ED menyebut hal ini sebagai bentuk “pengalihan dana publik secara curang (fraudulent diversion of public money)”, yang menimbulkan kerugian signifikan bagi sektor keuangan.
Perusahaan Terkait dan Dugaan Pencucian Uang
Dua anak perusahaan utama di bawah R-ADAG, yaitu Reliance Home Finance Ltd dan Reliance Commercial Finance Ltd, disebut sebagai pusat dugaan praktik tersebut.
Menurut laporan penyelidik, kedua perusahaan tersebut menerima lebih dari 100 miliar rupee (sekitar $1,1 miliar) dana publik, termasuk pinjaman dari YES Bank. Dana itu kemudian diduga dialirkan melalui perusahaan cangkang (shell companies) untuk tujuan yang tidak transparan.
ED juga menyoroti adanya dugaan bahwa pihak Reliance Group melakukan pembayaran kepada sejumlah pejabat YES Bank sebelum pencairan pinjaman — indikasi kuat adanya praktik suap dan kolusi antara pihak korporasi dan lembaga keuangan.
Reliance Group Belum Beri Tanggapan
Hingga berita ini diturunkan, Reliance Anil Ambani Group belum memberikan pernyataan resmi atau tanggapan publik atas tuduhan tersebut. Pihak YES Bank pun tidak segera merespons permintaan komentar dari media lokal dan internasional.
Sementara itu, ED juga tengah melakukan penyelidikan terpisah terhadap Reliance Communications Ltd, salah satu entitas lain di bawah grup yang sama.

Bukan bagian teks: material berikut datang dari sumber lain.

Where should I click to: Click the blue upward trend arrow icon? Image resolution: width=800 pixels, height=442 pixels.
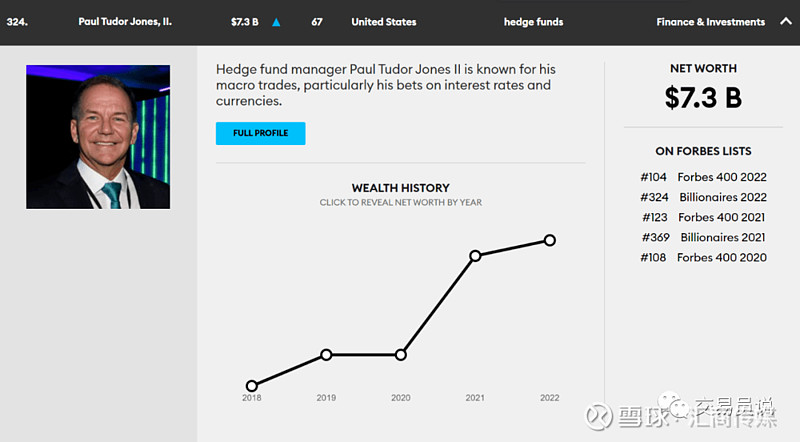(276, 22)
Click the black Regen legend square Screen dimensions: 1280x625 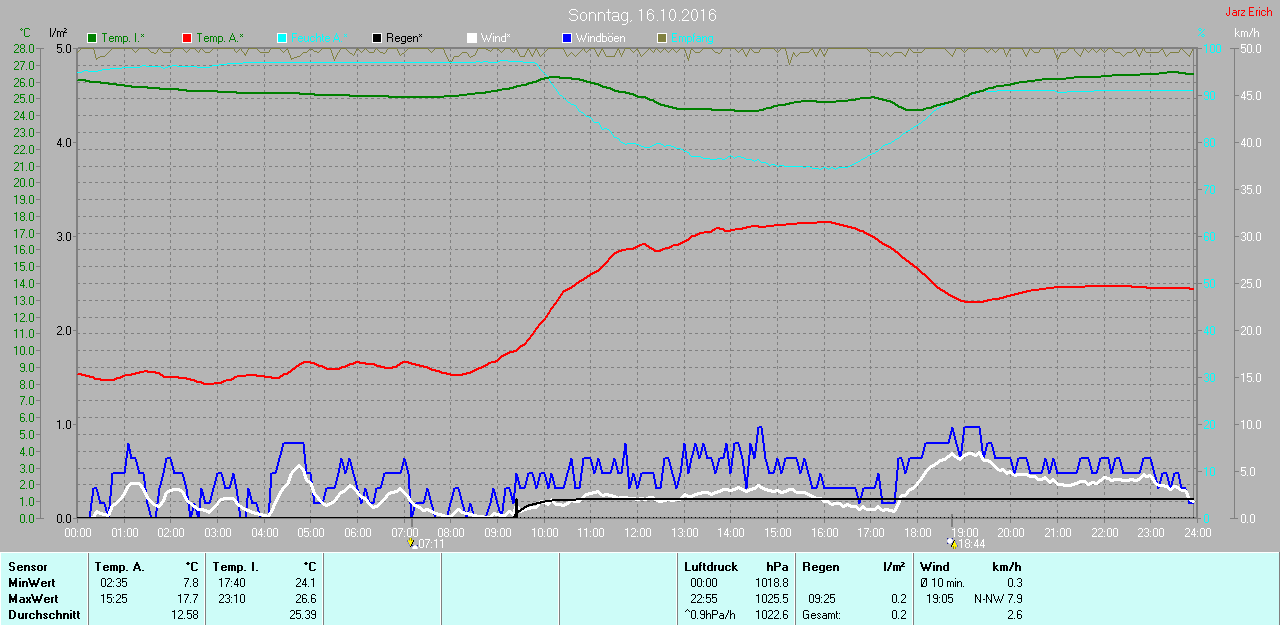(377, 38)

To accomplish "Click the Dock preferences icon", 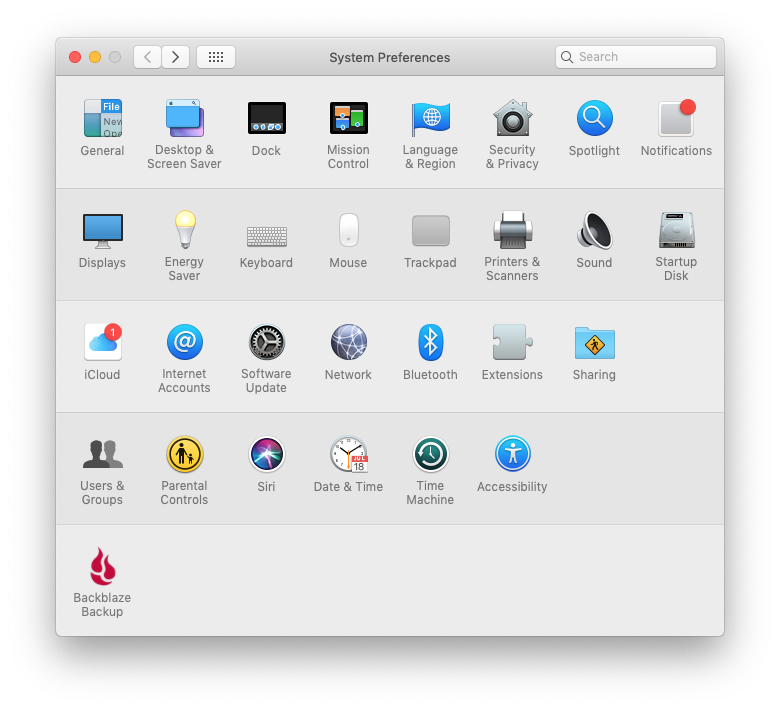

Dalam kasus itu, lebih dari 136 miliar rupee (sekitar $1,5 miliar) diduga telah diselewengkan melalui skema “loan evergreening” dan pemindahan dana antarperusahaan.
Konteks: Persaingan Dua Saudara Besar India
Kasus ini kembali menyoroti perbedaan nasib antara dua saudara konglomerat paling terkenal di India — Mukesh Ambani dan Anil Ambani.
Mukesh Ambani, pemilik Reliance Industries, kini dikenal sebagai salah satu orang terkaya di dunia dengan kekayaan lebih dari $120 miliar. Sementara sang adik, Anil Ambani, yang dulunya sempat menjadi miliarder, kini menghadapi sejumlah tekanan finansial dan kasus hukum setelah perusahaannya dilanda utang besar.
Pembekuan aset senilai $351 juta ini menandai babak baru dalam kejatuhan bisnis Anil Ambani, yang sebelumnya juga sempat digugat oleh sejumlah kreditor internasional akibat gagal bayar utang.
Kasus Anil Ambani Group ini memperlihatkan betapa kompleksnya hubungan antara korporasi besar, lembaga keuangan, dan sistem hukum di India.
Langkah tegas ED untuk membekukan aset dalam jumlah besar menunjukkan komitmen pemerintah India dalam memerangi pencucian uang dan penyelewengan dana publik. Namun, kasus ini juga menjadi peringatan bagi dunia bisnis tentang pentingnya transparansi, tata kelola perusahaan, dan integritas keuangan dalam menjaga reputasi jangka panjang.